◆ **Data to use**
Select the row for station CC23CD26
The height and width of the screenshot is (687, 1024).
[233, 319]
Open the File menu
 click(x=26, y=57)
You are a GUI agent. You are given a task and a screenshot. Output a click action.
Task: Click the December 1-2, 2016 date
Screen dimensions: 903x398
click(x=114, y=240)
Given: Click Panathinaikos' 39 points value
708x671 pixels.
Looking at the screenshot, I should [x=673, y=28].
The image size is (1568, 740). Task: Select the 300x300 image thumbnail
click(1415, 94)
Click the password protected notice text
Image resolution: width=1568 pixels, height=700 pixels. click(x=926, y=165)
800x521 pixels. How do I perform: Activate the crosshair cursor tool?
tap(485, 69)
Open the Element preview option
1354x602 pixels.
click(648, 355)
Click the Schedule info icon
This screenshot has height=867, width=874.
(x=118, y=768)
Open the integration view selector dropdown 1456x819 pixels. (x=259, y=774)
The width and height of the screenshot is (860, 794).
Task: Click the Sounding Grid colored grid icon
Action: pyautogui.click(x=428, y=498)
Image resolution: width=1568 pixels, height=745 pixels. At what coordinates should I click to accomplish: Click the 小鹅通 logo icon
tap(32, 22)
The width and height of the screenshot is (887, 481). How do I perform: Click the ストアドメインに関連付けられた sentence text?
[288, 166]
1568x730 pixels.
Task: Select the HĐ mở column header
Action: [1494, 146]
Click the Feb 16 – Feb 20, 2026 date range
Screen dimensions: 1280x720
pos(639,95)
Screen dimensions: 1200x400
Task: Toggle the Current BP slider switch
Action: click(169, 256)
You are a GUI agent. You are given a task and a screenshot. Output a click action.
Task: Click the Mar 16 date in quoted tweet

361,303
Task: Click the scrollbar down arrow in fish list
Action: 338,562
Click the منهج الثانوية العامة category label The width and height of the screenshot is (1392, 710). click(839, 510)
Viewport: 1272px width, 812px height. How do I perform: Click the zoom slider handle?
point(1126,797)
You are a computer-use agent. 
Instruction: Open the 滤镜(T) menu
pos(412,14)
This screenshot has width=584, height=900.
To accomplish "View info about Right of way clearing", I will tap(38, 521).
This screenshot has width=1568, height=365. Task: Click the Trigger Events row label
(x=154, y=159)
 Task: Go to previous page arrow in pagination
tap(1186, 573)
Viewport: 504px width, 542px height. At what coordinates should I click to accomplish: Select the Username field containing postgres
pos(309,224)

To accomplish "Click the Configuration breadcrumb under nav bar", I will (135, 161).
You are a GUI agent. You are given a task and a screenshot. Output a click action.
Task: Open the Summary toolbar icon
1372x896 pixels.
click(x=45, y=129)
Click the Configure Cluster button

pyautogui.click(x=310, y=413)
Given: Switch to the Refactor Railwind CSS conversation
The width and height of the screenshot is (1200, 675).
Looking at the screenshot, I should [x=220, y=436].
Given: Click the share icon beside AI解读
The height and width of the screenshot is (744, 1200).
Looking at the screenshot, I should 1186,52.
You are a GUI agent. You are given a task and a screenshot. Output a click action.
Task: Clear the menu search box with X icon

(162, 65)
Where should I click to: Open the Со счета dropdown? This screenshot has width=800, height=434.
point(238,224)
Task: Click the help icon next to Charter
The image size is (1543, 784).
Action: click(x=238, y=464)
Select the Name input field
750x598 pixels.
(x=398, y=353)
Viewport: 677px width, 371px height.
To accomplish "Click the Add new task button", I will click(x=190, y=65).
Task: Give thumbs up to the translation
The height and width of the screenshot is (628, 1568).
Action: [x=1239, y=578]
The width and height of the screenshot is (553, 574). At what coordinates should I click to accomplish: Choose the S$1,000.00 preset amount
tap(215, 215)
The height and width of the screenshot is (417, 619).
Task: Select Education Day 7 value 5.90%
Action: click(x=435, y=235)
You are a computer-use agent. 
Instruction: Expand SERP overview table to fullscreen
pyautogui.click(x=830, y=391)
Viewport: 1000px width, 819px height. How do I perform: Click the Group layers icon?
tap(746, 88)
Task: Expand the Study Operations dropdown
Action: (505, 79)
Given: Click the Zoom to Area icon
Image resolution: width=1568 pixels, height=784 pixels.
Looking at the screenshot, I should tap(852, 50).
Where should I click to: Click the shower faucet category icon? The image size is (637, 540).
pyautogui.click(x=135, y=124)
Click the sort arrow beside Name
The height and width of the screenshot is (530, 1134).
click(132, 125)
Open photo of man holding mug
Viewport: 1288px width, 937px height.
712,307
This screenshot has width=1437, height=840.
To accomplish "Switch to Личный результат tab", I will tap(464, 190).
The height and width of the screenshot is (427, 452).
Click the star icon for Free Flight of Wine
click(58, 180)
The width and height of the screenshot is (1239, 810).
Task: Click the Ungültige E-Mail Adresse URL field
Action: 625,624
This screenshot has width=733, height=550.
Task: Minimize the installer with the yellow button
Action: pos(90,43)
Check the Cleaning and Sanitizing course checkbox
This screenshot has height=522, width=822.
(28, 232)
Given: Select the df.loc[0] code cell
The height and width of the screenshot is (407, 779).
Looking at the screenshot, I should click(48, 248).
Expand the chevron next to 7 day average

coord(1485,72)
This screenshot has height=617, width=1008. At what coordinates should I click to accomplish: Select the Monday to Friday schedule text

◆ **To do**
Everything in the listing needs to appear again exactly.

◆ **Response to the exercise**
Select the row for station CC23CD26
The height and width of the screenshot is (687, 1024).
[233, 319]
Open the File menu
 click(x=26, y=57)
You are a GUI agent. You are given a task and a screenshot. Output a click action.
Task: Click the December 1-2, 2016 date
Screen dimensions: 903x398
click(x=114, y=240)
Given: Click Panathinaikos' 39 points value
708x671 pixels.
Looking at the screenshot, I should [x=673, y=28].
The image size is (1568, 740). Task: Select the 300x300 image thumbnail
click(1415, 94)
Click the password protected notice text
Image resolution: width=1568 pixels, height=700 pixels. click(x=926, y=165)
800x521 pixels. How do I perform: Activate the crosshair cursor tool?
tap(485, 69)
Open the Element preview option
1354x602 pixels.
click(648, 355)
Click the Schedule info icon
This screenshot has height=867, width=874.
(x=118, y=768)
Open the integration view selector dropdown 1456x819 pixels. (x=259, y=774)
The width and height of the screenshot is (860, 794).
Task: Click the Sounding Grid colored grid icon
Action: pyautogui.click(x=428, y=498)
Image resolution: width=1568 pixels, height=745 pixels. At what coordinates should I click to accomplish: Click the 小鹅通 logo icon
tap(32, 22)
The width and height of the screenshot is (887, 481). How do I perform: Click the ストアドメインに関連付けられた sentence text?
[288, 166]
1568x730 pixels.
Task: Select the HĐ mở column header
Action: [1494, 146]
Click the Feb 16 – Feb 20, 2026 date range
Screen dimensions: 1280x720
pos(639,95)
Screen dimensions: 1200x400
Task: Toggle the Current BP slider switch
Action: click(169, 256)
You are a GUI agent. You are given a task and a screenshot. Output a click action.
Task: Click the Mar 16 date in quoted tweet

361,303
Task: Click the scrollbar down arrow in fish list
Action: 338,562
Click the منهج الثانوية العامة category label The width and height of the screenshot is (1392, 710). click(839, 510)
Viewport: 1272px width, 812px height. How do I perform: Click the zoom slider handle?
point(1126,797)
You are a computer-use agent. 
Instruction: Open the 滤镜(T) menu
pos(412,14)
This screenshot has width=584, height=900.
To accomplish "View info about Right of way clearing", I will tap(38, 521).
This screenshot has width=1568, height=365. Task: Click the Trigger Events row label
(x=154, y=159)
 Task: Go to previous page arrow in pagination
tap(1186, 573)
Viewport: 504px width, 542px height. At what coordinates should I click to accomplish: Select the Username field containing postgres
pos(309,224)

To accomplish "Click the Configuration breadcrumb under nav bar", I will (135, 161).
You are a GUI agent. You are given a task and a screenshot. Output a click action.
Task: Open the Summary toolbar icon
1372x896 pixels.
click(x=45, y=129)
Click the Configure Cluster button

pyautogui.click(x=310, y=413)
Given: Switch to the Refactor Railwind CSS conversation
The width and height of the screenshot is (1200, 675).
Looking at the screenshot, I should [x=220, y=436].
Given: Click the share icon beside AI解读
The height and width of the screenshot is (744, 1200).
Looking at the screenshot, I should 1186,52.
You are a GUI agent. You are given a task and a screenshot. Output a click action.
Task: Clear the menu search box with X icon

(162, 65)
Where should I click to: Open the Со счета dropdown? This screenshot has width=800, height=434.
point(238,224)
Task: Click the help icon next to Charter
The image size is (1543, 784).
Action: click(x=238, y=464)
Select the Name input field
750x598 pixels.
(x=398, y=353)
Viewport: 677px width, 371px height.
To accomplish "Click the Add new task button", I will click(x=190, y=65).
Task: Give thumbs up to the translation
The height and width of the screenshot is (628, 1568).
Action: [x=1239, y=578]
The width and height of the screenshot is (553, 574). At what coordinates should I click to accomplish: Choose the S$1,000.00 preset amount
tap(215, 215)
The height and width of the screenshot is (417, 619).
Task: Select Education Day 7 value 5.90%
Action: click(x=435, y=235)
You are a computer-use agent. 
Instruction: Expand SERP overview table to fullscreen
pyautogui.click(x=830, y=391)
Viewport: 1000px width, 819px height. How do I perform: Click the Group layers icon?
tap(746, 88)
Task: Expand the Study Operations dropdown
Action: (505, 79)
Given: Click the Zoom to Area icon
Image resolution: width=1568 pixels, height=784 pixels.
Looking at the screenshot, I should tap(852, 50).
Where should I click to: Click the shower faucet category icon? The image size is (637, 540).
pyautogui.click(x=135, y=124)
Click the sort arrow beside Name
The height and width of the screenshot is (530, 1134).
click(132, 125)
Open photo of man holding mug
Viewport: 1288px width, 937px height.
712,307
This screenshot has width=1437, height=840.
To accomplish "Switch to Личный результат tab", I will tap(464, 190).
The height and width of the screenshot is (427, 452).
Click the star icon for Free Flight of Wine
click(58, 180)
The width and height of the screenshot is (1239, 810).
Task: Click the Ungültige E-Mail Adresse URL field
Action: 625,624
This screenshot has width=733, height=550.
Task: Minimize the installer with the yellow button
Action: pos(90,43)
Check the Cleaning and Sanitizing course checkbox
This screenshot has height=522, width=822.
(28, 232)
Given: Select the df.loc[0] code cell
The height and width of the screenshot is (407, 779).
Looking at the screenshot, I should click(48, 248).
Expand the chevron next to 7 day average

coord(1485,72)
This screenshot has height=617, width=1008. At what coordinates should I click to accomplish: Select the Monday to Friday schedule text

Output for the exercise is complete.